Currently, out of the about 90 children at both facilities, 50 per cent of them are on either partial or full scholarship as their parents could not afford the full cost.
The facility depends largely on the benevolence of some individuals who have committed to supporting them on monthly basis.
“They need special diets and different treatment which is expensive. We charge parents who can afford the fees but there are many others who can’t even afford transportation cost to the facility. There are many more people we can support but the problem is funding,” she explained.
The facility, she said, could admit more children if they had the necessary financial support. She therefore appealed to individuals and organisations to adopt some of the children.

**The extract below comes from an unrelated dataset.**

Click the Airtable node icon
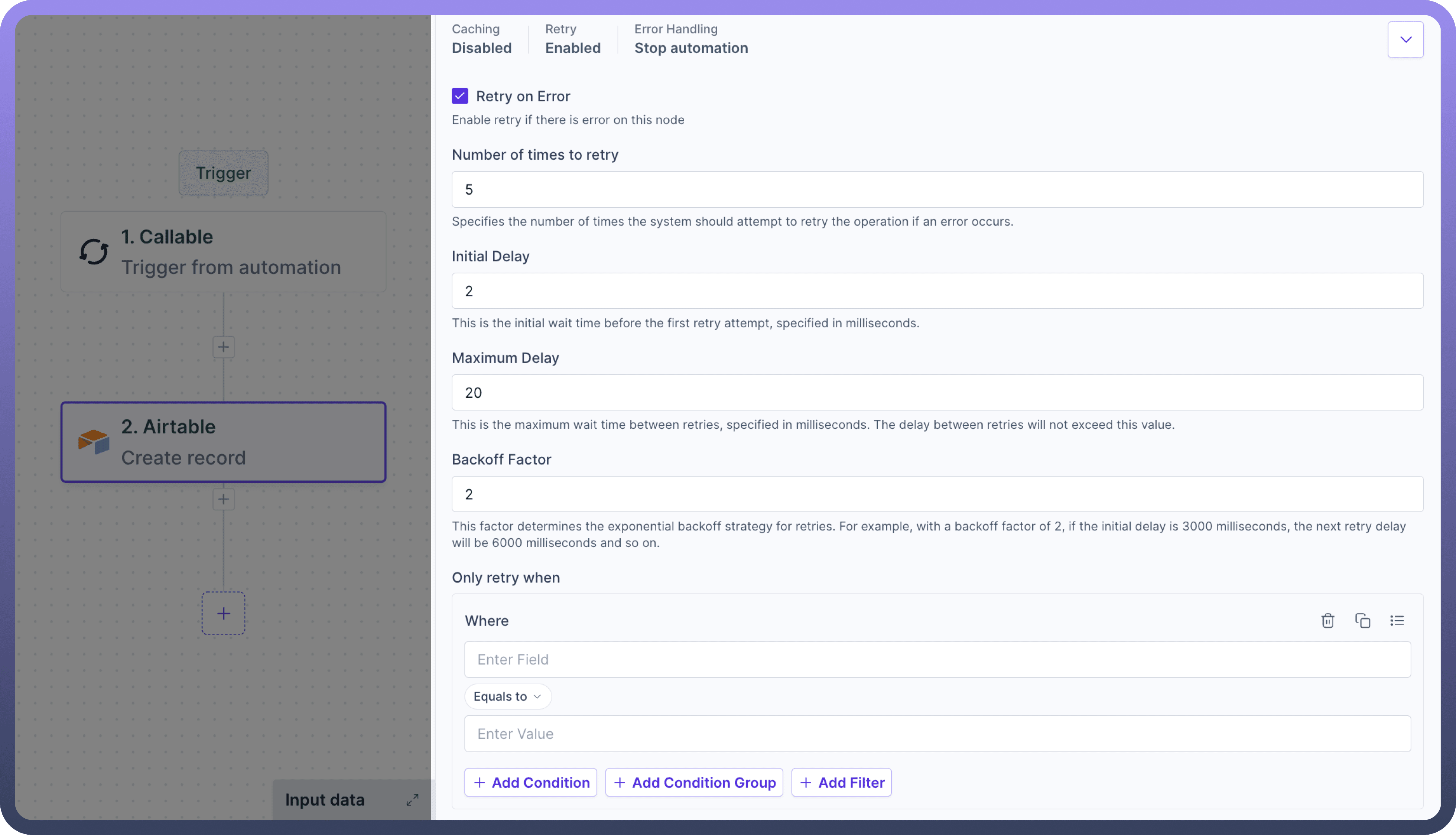The width and height of the screenshot is (1456, 835). 94,442
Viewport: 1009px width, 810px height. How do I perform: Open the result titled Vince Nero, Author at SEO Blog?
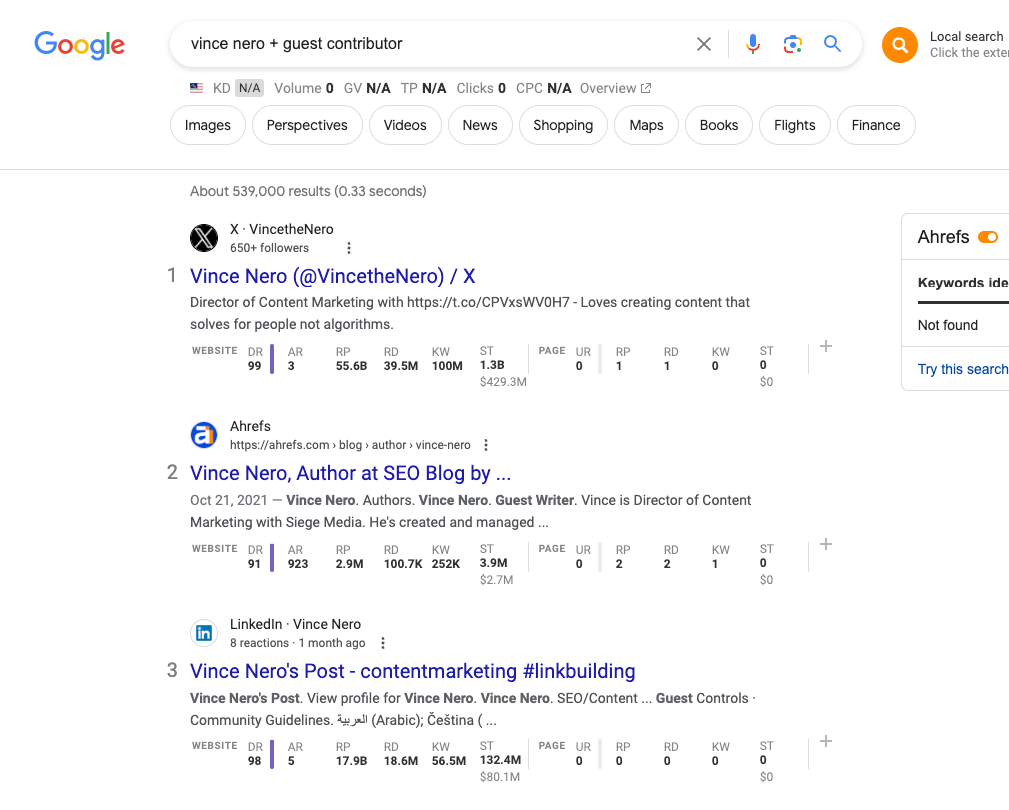350,472
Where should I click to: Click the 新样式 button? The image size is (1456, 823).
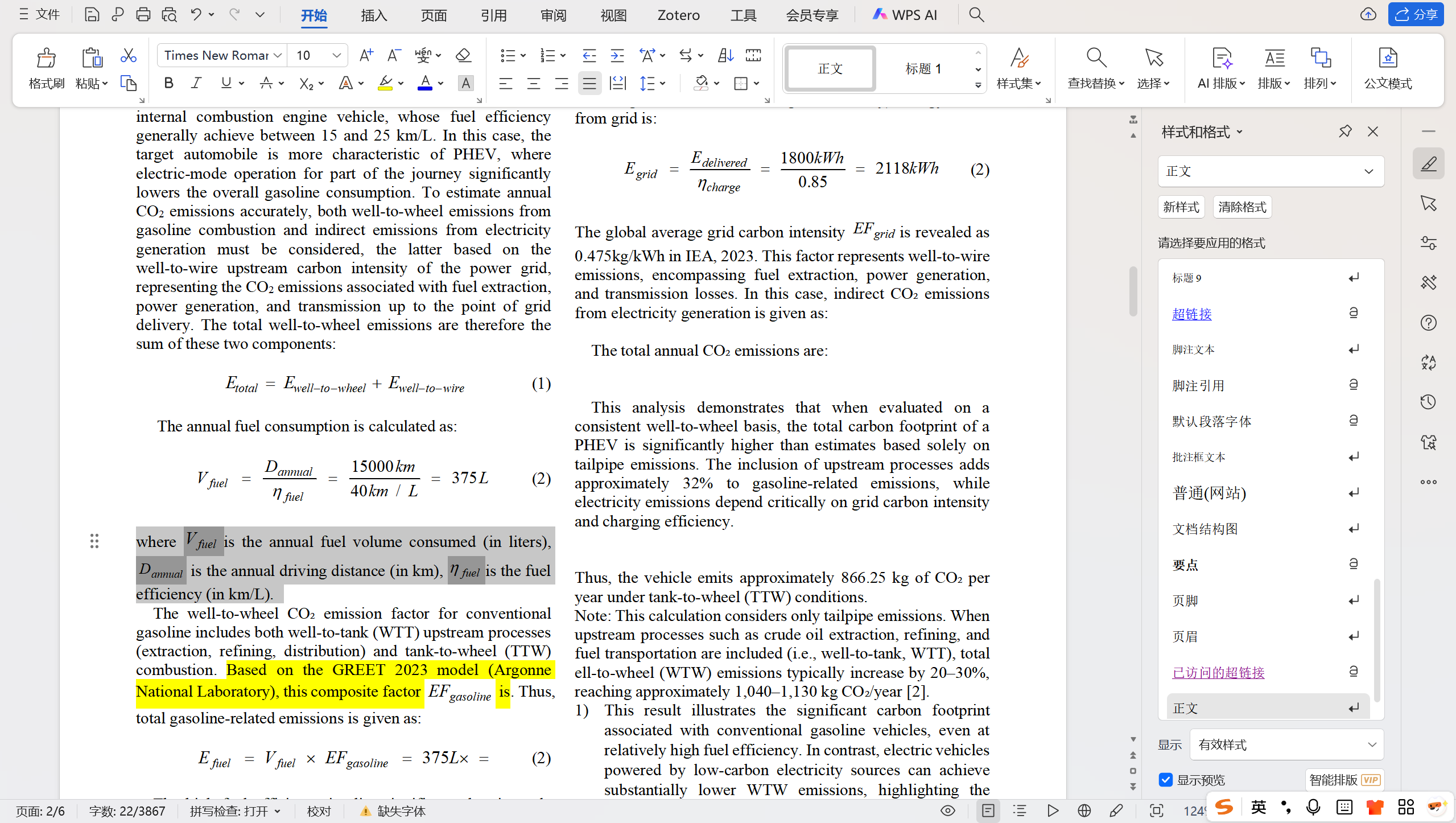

“Adoption is not necessarily taking them to live with you. You can pay their fees, cost of transportation or support their daily upkeep. Having a child with special needs is overwhelming and financial challenges only worsen the situation. The stories from such parents are disheartening. Some have even been advised to give their children slow poison just to end it all.
Support for Nana Yaa
She said with the improvement in Nana Yaa’s condition, people had seen the difference the right support could make.
“Yaa loves to dress up and corporates very well during photo shoots, she has a beautiful skin and could be used by textile companies or Ghanaian owned cosmetic producers as their models. These commercial endorsements do not only become sources of revenue for her but also encourage other families with children who are different to continue supporting them,”
She expressed gratitude to the people who support her advocacy and the business owners who work with Yaa.